Der Arzt und Komiker Eckart von Hirschhausen amüsiert das Publikum nicht nur mit seinem medizinischen Kabarett, er will ihm damit auch zu mehr Gesundheit verhelfen.

Eckart von Hirschhausen
Eckart von Hirschhausen hat ein eigenes Comedygenre erfunden: das «medizinische Kabarett».

Eckart von Hirschhausen, können Sie uns kurz was zu Ihrer Doktorarbeit über die «Wirksamkeit einer intravenösen Immunglobulintherapie in der hyperdynamen Phase der Endotoxinämie beim Schwein» sagen?

(lacht) Es war ein grosser Irrtum, damit vier Jahre meines Lebens zu verbringen. Ich habe mir ein anspruchsvolles Thema gesucht, bei dem leider nichts Weltbewegendes herauskam. Im Nachhinein sehe ich das aber als prima Vorbereitung, um Kabarett zu machen. Der Blick hinter die Kulissen der Wissenschaft machte mich zu einem guten Vermittler zwischen Theorie und Praxis.

Damals hatten Sie noch keine Vorstellung, dass Sie einmal als Komiker arbeiten werden?

Überhaupt nicht. Ich hatte zwar parallel zum Studium immer Auftritte, in den Semesterferien etwa Strassenzauberei. Aber ich sah das nur als Hobby.

Eckart von Hirschhausen im Gespräch.
Eckart von Hirschhausen im Gespräch.

Ärzte sind ja nicht notwendigerweise bühnentauglich. Wann haben Sie gemerkt, dass Sie da gewisse Talente haben?

Schon als Kind hab ich gezaubert, war fasziniert davon, wie leicht wir uns täuschen lassen. Auch für Witze habe ich mich schon damals interessiert und selbst kleine Witzebücher herausgegeben.

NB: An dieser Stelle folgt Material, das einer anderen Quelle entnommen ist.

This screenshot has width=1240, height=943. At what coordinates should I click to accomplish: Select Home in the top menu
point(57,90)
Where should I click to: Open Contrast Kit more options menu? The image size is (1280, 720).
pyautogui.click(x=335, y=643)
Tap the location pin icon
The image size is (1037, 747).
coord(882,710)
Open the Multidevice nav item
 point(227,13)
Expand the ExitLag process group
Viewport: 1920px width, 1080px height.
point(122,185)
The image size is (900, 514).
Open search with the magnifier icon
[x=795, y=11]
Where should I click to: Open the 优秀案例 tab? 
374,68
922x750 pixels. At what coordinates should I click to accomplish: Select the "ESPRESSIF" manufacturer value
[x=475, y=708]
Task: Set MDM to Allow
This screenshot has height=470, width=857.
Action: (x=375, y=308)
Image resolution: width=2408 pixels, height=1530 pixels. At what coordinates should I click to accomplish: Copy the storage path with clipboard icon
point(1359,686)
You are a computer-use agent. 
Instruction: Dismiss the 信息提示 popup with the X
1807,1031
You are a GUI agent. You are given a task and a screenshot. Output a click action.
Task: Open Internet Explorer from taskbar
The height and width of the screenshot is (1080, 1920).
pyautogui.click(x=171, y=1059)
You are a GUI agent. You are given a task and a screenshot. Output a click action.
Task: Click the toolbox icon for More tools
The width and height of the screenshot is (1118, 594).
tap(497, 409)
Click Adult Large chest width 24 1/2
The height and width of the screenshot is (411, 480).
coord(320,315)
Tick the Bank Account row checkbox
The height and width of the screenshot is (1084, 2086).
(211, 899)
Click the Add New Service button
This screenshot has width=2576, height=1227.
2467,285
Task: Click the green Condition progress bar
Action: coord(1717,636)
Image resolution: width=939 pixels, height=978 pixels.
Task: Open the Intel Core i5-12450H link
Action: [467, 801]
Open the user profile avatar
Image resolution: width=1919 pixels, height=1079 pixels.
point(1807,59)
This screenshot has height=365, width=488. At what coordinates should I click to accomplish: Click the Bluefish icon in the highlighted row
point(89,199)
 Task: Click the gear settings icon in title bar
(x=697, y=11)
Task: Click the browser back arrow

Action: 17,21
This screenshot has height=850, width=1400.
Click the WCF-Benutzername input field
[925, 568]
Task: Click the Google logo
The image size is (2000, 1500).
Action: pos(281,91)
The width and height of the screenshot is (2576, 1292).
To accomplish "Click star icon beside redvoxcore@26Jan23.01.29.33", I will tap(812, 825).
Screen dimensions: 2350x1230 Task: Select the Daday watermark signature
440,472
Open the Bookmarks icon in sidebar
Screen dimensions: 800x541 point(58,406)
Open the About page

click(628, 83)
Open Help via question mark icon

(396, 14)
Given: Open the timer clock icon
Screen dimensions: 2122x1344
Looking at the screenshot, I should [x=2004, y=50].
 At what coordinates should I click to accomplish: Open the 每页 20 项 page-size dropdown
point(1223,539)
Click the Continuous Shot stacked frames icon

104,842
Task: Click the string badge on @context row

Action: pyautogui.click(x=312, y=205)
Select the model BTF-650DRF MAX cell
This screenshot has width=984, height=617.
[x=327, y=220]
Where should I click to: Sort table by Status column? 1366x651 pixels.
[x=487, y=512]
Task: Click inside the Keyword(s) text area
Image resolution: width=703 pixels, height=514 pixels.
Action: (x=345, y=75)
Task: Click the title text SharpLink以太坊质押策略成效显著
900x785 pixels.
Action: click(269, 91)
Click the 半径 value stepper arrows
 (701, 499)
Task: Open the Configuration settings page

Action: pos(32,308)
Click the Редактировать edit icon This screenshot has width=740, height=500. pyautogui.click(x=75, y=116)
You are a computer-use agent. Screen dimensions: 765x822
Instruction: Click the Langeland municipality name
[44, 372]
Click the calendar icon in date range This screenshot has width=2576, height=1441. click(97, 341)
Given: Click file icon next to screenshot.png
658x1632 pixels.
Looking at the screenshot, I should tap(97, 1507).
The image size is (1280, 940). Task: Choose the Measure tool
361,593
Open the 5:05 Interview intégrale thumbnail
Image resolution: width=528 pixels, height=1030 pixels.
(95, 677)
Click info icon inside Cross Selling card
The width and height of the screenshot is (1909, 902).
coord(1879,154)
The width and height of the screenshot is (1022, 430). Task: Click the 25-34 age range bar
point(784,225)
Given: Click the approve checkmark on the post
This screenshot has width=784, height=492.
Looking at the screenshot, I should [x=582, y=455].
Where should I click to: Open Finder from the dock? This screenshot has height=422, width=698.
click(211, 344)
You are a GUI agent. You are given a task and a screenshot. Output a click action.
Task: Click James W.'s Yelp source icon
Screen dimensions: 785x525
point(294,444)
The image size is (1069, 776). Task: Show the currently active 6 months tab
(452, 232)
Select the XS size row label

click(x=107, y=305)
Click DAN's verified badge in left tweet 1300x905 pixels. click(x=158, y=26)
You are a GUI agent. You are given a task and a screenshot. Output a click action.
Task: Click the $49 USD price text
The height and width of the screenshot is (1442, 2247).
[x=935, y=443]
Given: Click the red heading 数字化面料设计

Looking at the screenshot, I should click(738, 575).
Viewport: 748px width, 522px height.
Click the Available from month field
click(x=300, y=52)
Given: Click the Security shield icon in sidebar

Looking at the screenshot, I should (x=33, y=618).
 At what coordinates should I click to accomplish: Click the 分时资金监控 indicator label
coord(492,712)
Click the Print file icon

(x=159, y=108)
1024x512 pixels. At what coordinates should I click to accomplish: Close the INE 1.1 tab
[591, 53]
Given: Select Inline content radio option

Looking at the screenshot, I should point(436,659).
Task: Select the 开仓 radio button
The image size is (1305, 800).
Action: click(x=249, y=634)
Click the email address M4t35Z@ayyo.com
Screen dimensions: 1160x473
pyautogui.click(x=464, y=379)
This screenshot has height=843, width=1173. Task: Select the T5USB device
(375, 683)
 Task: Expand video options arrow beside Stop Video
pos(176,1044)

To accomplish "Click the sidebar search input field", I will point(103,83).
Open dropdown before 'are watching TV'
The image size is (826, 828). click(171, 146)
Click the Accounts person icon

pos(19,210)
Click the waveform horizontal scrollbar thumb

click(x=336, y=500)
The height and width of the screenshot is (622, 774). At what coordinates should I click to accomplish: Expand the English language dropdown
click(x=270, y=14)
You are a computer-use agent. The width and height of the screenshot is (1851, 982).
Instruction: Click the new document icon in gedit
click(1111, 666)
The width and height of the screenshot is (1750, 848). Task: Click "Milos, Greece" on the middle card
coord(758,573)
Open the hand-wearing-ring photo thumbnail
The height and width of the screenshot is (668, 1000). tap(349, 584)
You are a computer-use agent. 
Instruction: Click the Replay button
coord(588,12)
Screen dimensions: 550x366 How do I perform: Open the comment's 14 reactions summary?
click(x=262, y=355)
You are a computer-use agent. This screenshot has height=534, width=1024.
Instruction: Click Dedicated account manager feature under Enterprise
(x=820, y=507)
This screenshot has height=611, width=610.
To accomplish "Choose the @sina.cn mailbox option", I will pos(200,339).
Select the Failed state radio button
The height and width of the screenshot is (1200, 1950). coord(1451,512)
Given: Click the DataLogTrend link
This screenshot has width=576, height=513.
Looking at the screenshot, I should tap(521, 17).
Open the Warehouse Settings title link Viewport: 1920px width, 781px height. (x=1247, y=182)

Humor und Unterhaltungskunst beschäftigen mich also schon sehr lange.

Letztlich haben Sie nur anderthalb Jahre lang als Arzt praktiziert. Wieso?

Als Arzt an der Berliner Charité kam mir mit dem Fall der Mauer ein historischer Zufall zugute: Mein Krankenhaus wurde fusioniert, ich konnte nicht übernommen werden. Also studierte ich Wissenschaftsjournalismus und schrieb meine Doktorarbeit. Dann bekam ich ein Angebot für ein Varieté als Moderator und dachte mir, das probierst du mal einen Monat. Es war nie geplant, aus der Medizin auszusteigen.

Die Kunst der Medizin ist nicht, wahnsinnig viel zu operieren, sondern möglichst wenig zu tun.

Sie könnten auch heute noch als Arzt arbeiten?

Wenn man approbiert ist, ist man ein Leben lang Arzt – eine Privatpraxis dürfte ich aufmachen. Ich bin aber überzeugt davon, dass ich viel mehr für die Gesundheit der Menschen tun kann, wenn ich nicht im Krankenhaus bin. Es gibt einen schönen satirischen Arztroman aus den USA, «The House of God» von Samuel Shem. Er vertritt eine mir sehr einleuchtende Position: Die Kunst der Medizin ist nicht, wahnsinnig viel zu operieren, sondern möglichst wenig zu tun. Menschen gesund zu halten ist eine in Vergessenheit geratene ärztliche Kunst.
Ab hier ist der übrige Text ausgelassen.